第120章 剑冢深层,血脉钥匙(1/2)

海面炸开的巨浪还没落下,李信已经拽着莫离往岸边冲。脚底踩在礁石上打滑,他差点跪下去,但手里的ar眼镜没松。屏幕上三道黑影的能量信号还在逼近,频率越来越乱,像是某种启动前的预热。

“别回头!”他吼了一声,声音被风撕得七零八落。

就在他掌心血纹微光一闪的刹那,莫离的指尖无意擦过他的手腕——滚烫与彻寒的触感让两人同时一颤,仿佛电流贯穿骨髓。那一瞬,她心口刺青的银光微微跳动,像被唤醒的脉搏。

莫离咬着牙跟上,胸口那道刺青又开始发烫,可这次她没捂住,反而把手按在上面,像在感受什么节奏。刚才那一抱不是软弱,是确认——她还记得他的体温,也记得自己是谁。

快艇撞上暗礁断成两截,警报声断了,只剩海水哗啦啦地灌进舱体。远处雾中,永兴岛的轮廓终于清晰起来,像口倒扣的青铜钟,岩壁裂缝渗出蓝火,照见刻满吃剑兽浮雕的崖壁。黑色漩涡撕开海面,升起的水柱裹着蓝火,像被斩断的巨蛇在空中扭曲。

“门要关了。”李信喘着气,指着前方地面,“雷砚说第七门只能由‘无契之人’开,钥匙不在手里,在名字里……你姓莫离,‘莫’是‘非’,‘离’是‘火’,合起来就是‘非火不燃’——你不该是容器,你是点火的。”

莫离看了他一眼,嘴角动了动:“你背书还挺押韵。”

“我写过论文。”他抹了把脸上的海水,“《先秦命名学与血脉觉醒机制的关联性初探》,发表在《考古人类学报》增刊,引用率不高,但这时候特别有用。”

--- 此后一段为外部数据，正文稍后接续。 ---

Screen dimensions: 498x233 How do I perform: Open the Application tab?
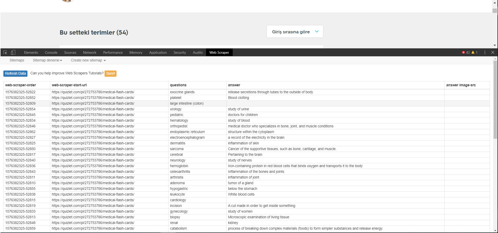(158, 52)
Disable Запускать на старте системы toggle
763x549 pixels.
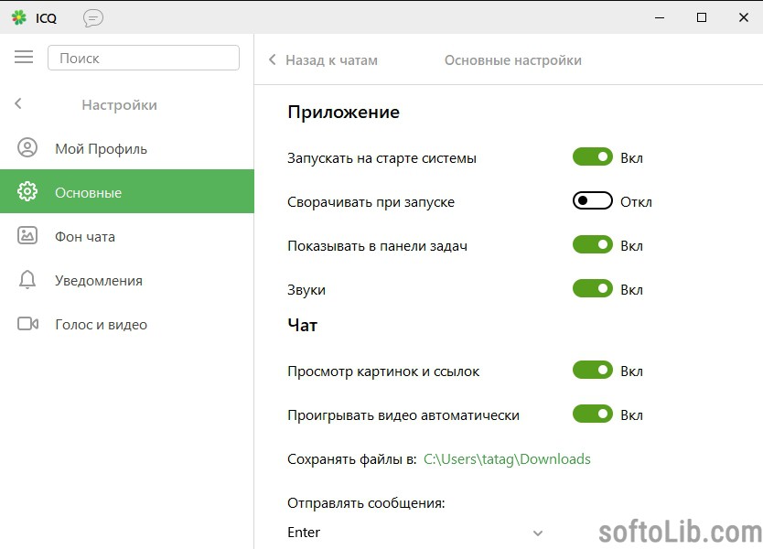pyautogui.click(x=593, y=156)
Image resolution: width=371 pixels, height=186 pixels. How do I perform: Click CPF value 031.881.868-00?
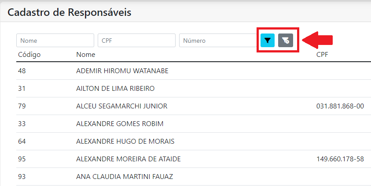tap(340, 106)
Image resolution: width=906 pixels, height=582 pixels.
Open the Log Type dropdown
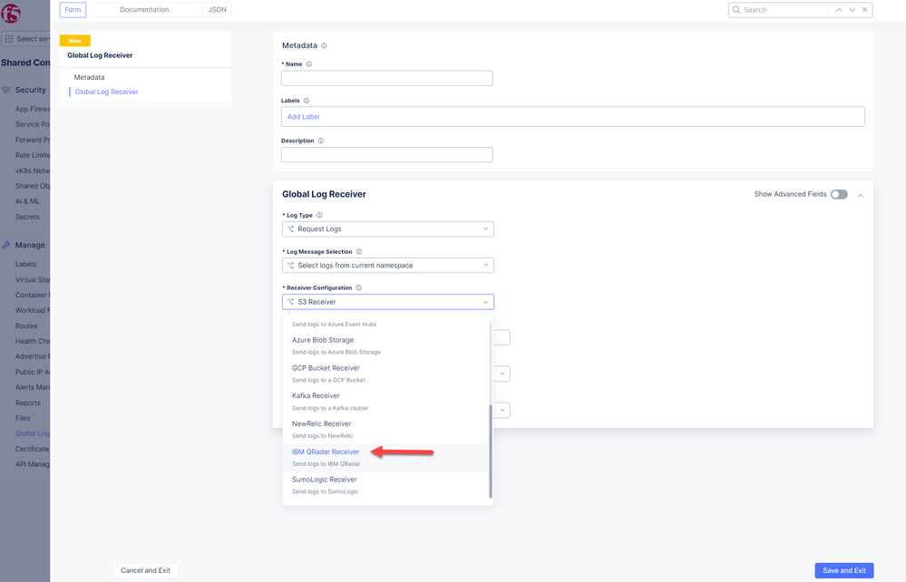click(387, 229)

而此刻,在海底深处,血鹰正将机械臂缓缓插入地脉裂隙。黑色符链如活物般蔓延,缠绕向岛屿根基。他的右眼投影出同步倒计时:【地脉共振进度 67%】。与此同时,记忆碎片在他脑中闪回——年轻的他跪在书院地窖,手中玉简背面刻着两行铭文:“以伪破真”与“以真鉴伪”。灰尘覆盖的卷轴堆叠如山,其中一枚玉简突然泛起诡异红光,映出伪造的文心图谱。他喃喃:“既然真可被伪造,那我便以假证真。”

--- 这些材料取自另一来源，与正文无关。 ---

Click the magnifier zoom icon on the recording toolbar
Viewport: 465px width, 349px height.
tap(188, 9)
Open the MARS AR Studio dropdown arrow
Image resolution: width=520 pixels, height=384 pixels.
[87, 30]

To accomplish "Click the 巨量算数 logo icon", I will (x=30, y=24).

那时他还只是个少年,手指颤抖地翻动古籍,却发现同一段文心术在不同典籍中竟有细微出入。他追问师父,却被斥为“妄议先贤”。直到深夜潜入禁藏阁,他在一堆废弃玉简中发现一套完整的伪造流程——从笔画偏移度到气息共鸣频率,全都被精心篡改。而主导这一切的,竟是当时最受尊崇的三位大儒。他跪在冷石地上,听见外面传来脚步声,紧接着是锁链拖地的声音。第二天清晨,师父被当众剥夺文脉,贬为庶人。临走前,老人回头看了他一眼,嘴唇动了动,却没发出声音。那一刻,他明白了:真相若不能掌控权力,就会被权力吞噬。

两人踏上陆地那一刻,脚下震动了一下。岩壁裂开一道缝,里面传出低频嗡鸣,像是有东西在苏醒。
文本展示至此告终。